* Consigne de travail a
Combien de personnes l'église attire-t-elle le dimanche, d'après l'article sur Saint-Nicolas-du-Chardonnet ?

* Texte fourni
====
SOURCE - Libération - 11 mai 2012
Enquête - Devenue, au fil des ans, paroisse officieuse du lefebvrisme, cette église est occupée illégalement depuis 1977 par des catholiques intégristes proches de l’extrême droite que ni l’Etat ni Rome ne parviennent à expulser.
Enquête - Devenue, au fil des ans, paroisse officieuse du lefebvrisme, cette église est occupée illégalement depuis 1977 par des catholiques intégristes proches de l’extrême droite que ni l’Etat ni Rome ne parviennent à expulser.
Mantille noire sur la tête, Linda range son
chapelet après les vêpres. Tous les dimanches, cette femme élégante
d’une soixantaine d’années traverse Paris pour assister à la première
messe à Saint-Nicolas-du-Chardonnet, celle de 8 heures. «Il y a moins de monde qu’à la grand-messe, dit-elle. J’y aime l’atmosphère.» Puis elle revient l’après-midi. Pour les vêpres.
Fief des catholiques lefebvristes, Saint-Nicolas-du-Chardonnet, en plein cœur du Ve
arrondissement de Paris, enchaîne les messes le dimanche ; cinq qui se
répartissent au long de la journée. L’église fait le plein ce jour-là et
attire environ 4 000 personnes, une population au look assez
hétéroclite, de la grande bourgeoisie très typée aux jeunes en jeans, en
passant par une petite proportion de fidèles d’origine afro-antillaise.
A la sortie, sur le parvis, un vendeur propose, cet après-midi-là, le
journal de l’Action française. Un apiculteur a aussi dressé une petite
table et vend son miel.
Des accointances sulfureuses
Comme les autres fidèles, Linda est une adepte de la messe en latin, d’une sorte de catholicisme vintage, celui de son enfance, quand les prêtres portaient encore la soutane. «C’est la liturgie de toujours, dit-elle. Elle nous vient en direct des premiers siècles de l’Eglise.»
====
Entrées de données enregistrées:

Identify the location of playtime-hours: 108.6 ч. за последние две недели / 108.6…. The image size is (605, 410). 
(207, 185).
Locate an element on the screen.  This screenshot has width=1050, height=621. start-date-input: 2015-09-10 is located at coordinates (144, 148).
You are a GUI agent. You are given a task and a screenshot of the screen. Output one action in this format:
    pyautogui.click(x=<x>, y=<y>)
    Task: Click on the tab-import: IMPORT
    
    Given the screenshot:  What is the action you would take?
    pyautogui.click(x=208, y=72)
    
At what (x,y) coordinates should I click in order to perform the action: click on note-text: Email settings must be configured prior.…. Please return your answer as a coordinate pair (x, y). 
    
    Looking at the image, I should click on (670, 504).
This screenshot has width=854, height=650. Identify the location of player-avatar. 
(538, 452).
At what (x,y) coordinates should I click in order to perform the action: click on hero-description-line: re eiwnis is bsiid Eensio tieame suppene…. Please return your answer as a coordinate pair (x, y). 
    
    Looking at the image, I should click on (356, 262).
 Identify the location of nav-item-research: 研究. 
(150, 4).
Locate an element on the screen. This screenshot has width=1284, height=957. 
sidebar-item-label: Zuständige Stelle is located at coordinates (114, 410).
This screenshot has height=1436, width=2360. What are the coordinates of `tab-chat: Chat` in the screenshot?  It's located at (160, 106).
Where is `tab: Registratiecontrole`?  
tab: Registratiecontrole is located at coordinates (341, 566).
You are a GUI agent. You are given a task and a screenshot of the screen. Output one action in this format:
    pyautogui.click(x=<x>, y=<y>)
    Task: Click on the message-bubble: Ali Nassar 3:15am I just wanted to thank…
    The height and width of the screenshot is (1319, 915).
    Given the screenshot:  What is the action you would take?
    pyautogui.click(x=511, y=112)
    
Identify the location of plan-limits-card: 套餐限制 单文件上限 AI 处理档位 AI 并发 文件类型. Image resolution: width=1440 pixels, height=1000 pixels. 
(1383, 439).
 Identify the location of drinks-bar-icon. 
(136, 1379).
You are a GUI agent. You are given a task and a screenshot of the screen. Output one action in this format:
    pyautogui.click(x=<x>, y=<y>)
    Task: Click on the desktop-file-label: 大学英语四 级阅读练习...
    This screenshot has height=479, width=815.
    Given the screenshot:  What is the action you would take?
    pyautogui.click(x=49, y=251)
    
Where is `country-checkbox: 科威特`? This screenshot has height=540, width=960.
====
* Consigne de travail b
Extrayez des enregistrements chaque ligne qui contient le mot « perform ».

* Réponse rédigée a
Environ 4 000 personnes.

* Réponse rédigée b
At what (x,y) coordinates should I click in order to perform the action: click on note-text: Email settings must be configured prior.…. Please return your answer as a coordinate pair (x, y). 
At what (x,y) coordinates should I click in order to perform the action: click on hero-description-line: re eiwnis is bsiid Eensio tieame suppene…. Please return your answer as a coordinate pair (x, y). 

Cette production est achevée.